Rewrite the part of the lines that opens with the line containing "Screen dimensions: 1359x834" and runs through the end of the lines, changing "college logo" to "university crest" and keeping everything else unchanged; omit the pictures from the answer.
--- START OF Records shown ---
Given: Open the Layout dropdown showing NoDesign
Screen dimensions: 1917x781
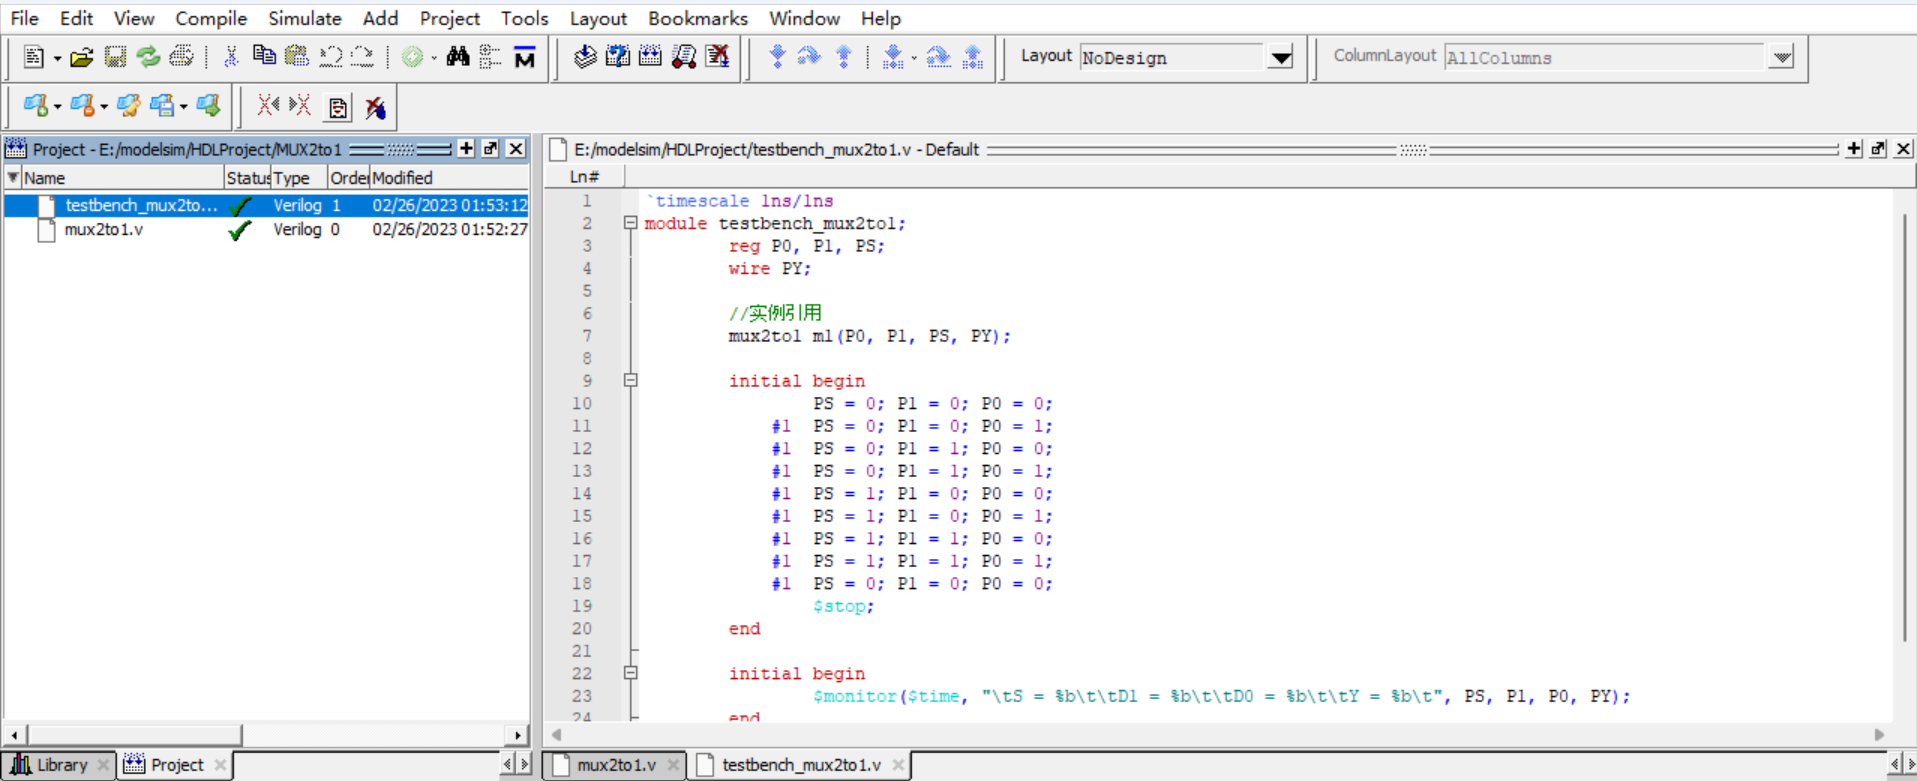Looking at the screenshot, I should [x=1280, y=58].
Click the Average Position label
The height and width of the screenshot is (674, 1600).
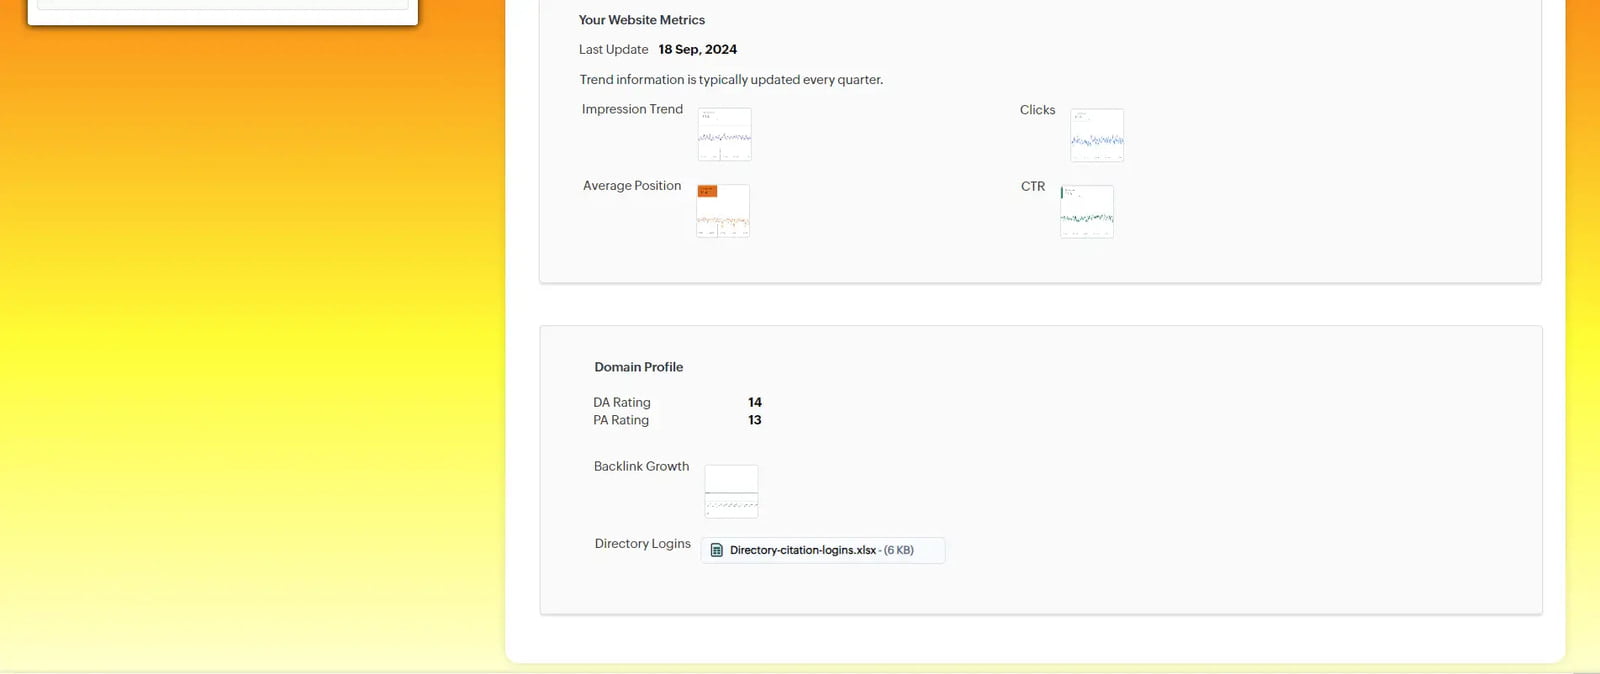pyautogui.click(x=632, y=186)
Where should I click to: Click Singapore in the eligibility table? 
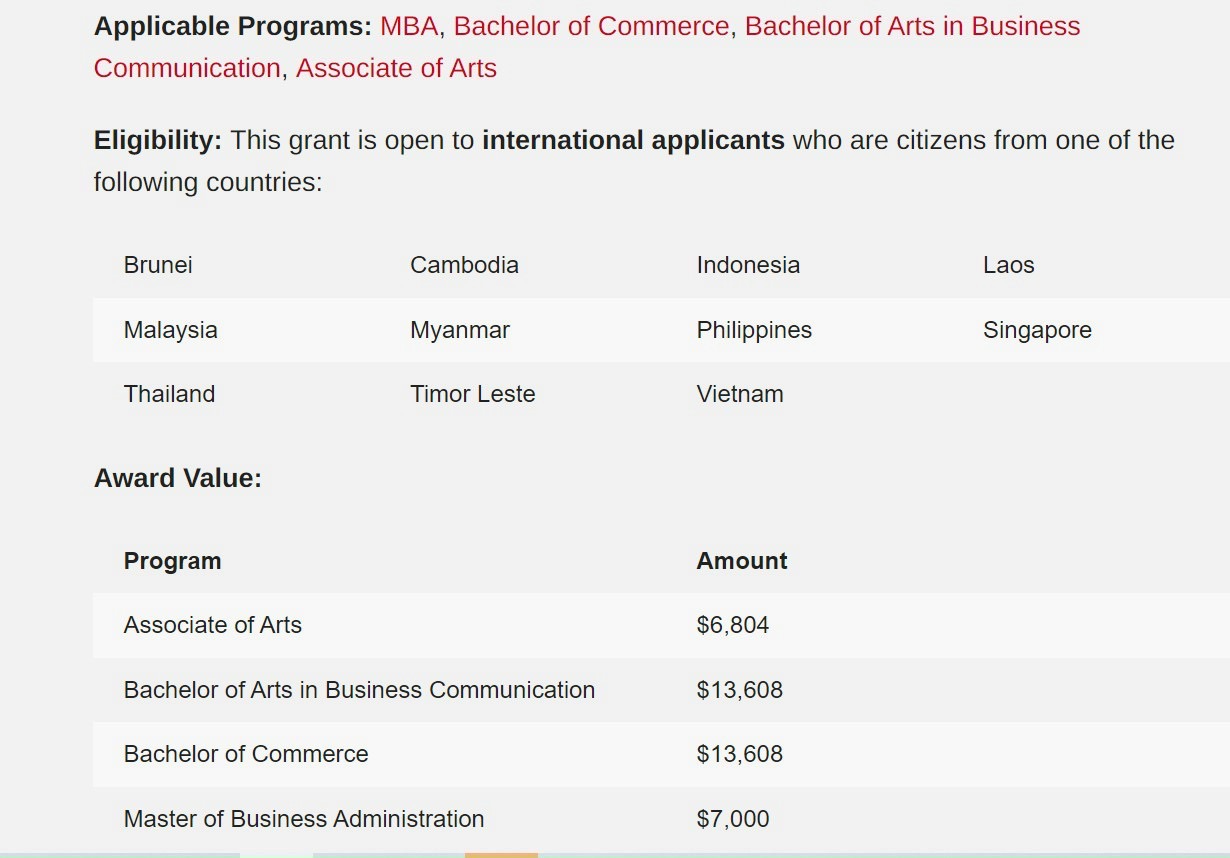click(x=1037, y=330)
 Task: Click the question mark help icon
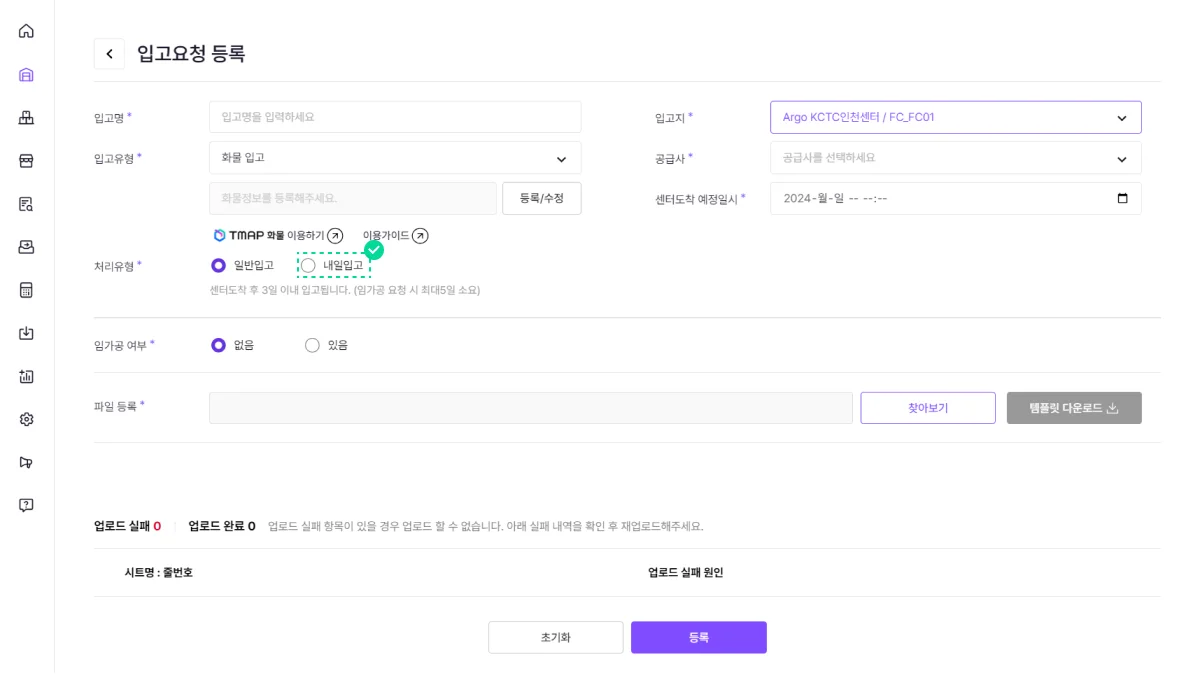pos(26,505)
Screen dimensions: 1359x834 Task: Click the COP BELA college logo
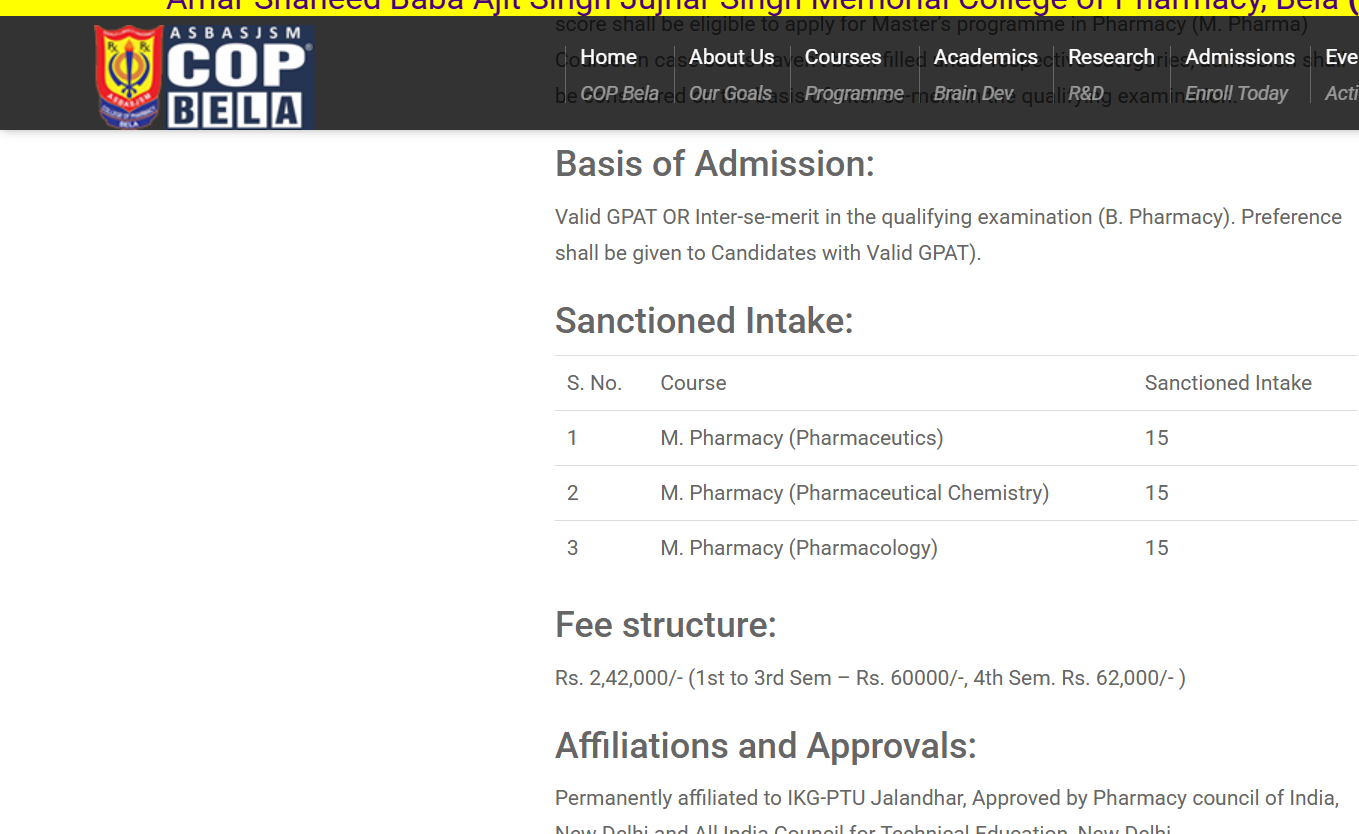click(x=204, y=77)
--- END OF Records shown ---
▶ [Correct result]
Screen dimensions: 1359x834 Task: Click the COP BELA university crest
click(x=204, y=77)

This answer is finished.